Os defensores do Imposto Seletivo sustentam que a tributação sobre bebidas alcoólicas e açucaradas é justificada pelo impacto negativo desses produtos na saúde pública, uma vez que estão associados a doenças crônicas, como diabetes e hipertensão, além de contribuírem para o aumento de acidentes de trânsito e índices de violência.

Por outro lado, a medida também desperta críticas, sobretudo em razão de seus efeitos econômicos. Pequenos comerciantes e empresas do setor de bebidas alertam que a elevação da carga tributária pode comprometer significativamente seus negócios, encarecendo os produtos e reduzindo as vendas.

“Embora o propósito do Imposto Seletivo seja legítimo ao buscar a redução do consumo de itens nocivos à saúde, é fundamental avaliar seus impactos econômicos e sociais, sobretudo para os setores diretamente dependentes da comercialização desses produtos”, destaca o Dr. Jorge Coutinho, especialista em Direito Tributário do escritório Jorge Ponsoni Anorozo & Advogados Associados.

A tributação de bebidas açucaradas, em particular, gera debates adicionais. Embora a medida tenha como objetivo reduzir o consumo excessivo de açúcar, especialistas argumentam que grande parte da ingestão dessa substância não decorre exclusivamente de bebidas industrializadas, mas também do açúcar adicionado diretamente aos alimentos preparados em residências. Essa circunstância levanta questionamentos sobre a efetividade da medida na mudança dos hábitos alimentares da população.

“A tributação deve ser aplicada de maneira equilibrada, de modo a evitar impactos desproporcionais sobre setores específicos, o que poderia gerar prejuízos econômicos para toda a sociedade”, ressalta Coutinho.
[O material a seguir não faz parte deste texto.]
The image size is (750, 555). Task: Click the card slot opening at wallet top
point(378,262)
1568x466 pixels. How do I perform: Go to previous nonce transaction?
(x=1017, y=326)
Diante dos desdobramentos dessa política tributária, torna-se essencial acompanhar as discussões do Imposto Seletivo, considerando seus impactos diretos sobre diferentes setores da economia e consumidores. Além das questões econômicas, a medida impõe desafios jurídicos e fiscais para empresas do ramo de bebidas, varejistas e distribuidores, que precisarão se adequar às novas regras.

“O equilíbrio entre promoção da saúde pública, impacto econômico e segurança jurídica será determinante para a efetividade parafiscal do Imposto Seletivo nos próximos anos”, conclui o advogado.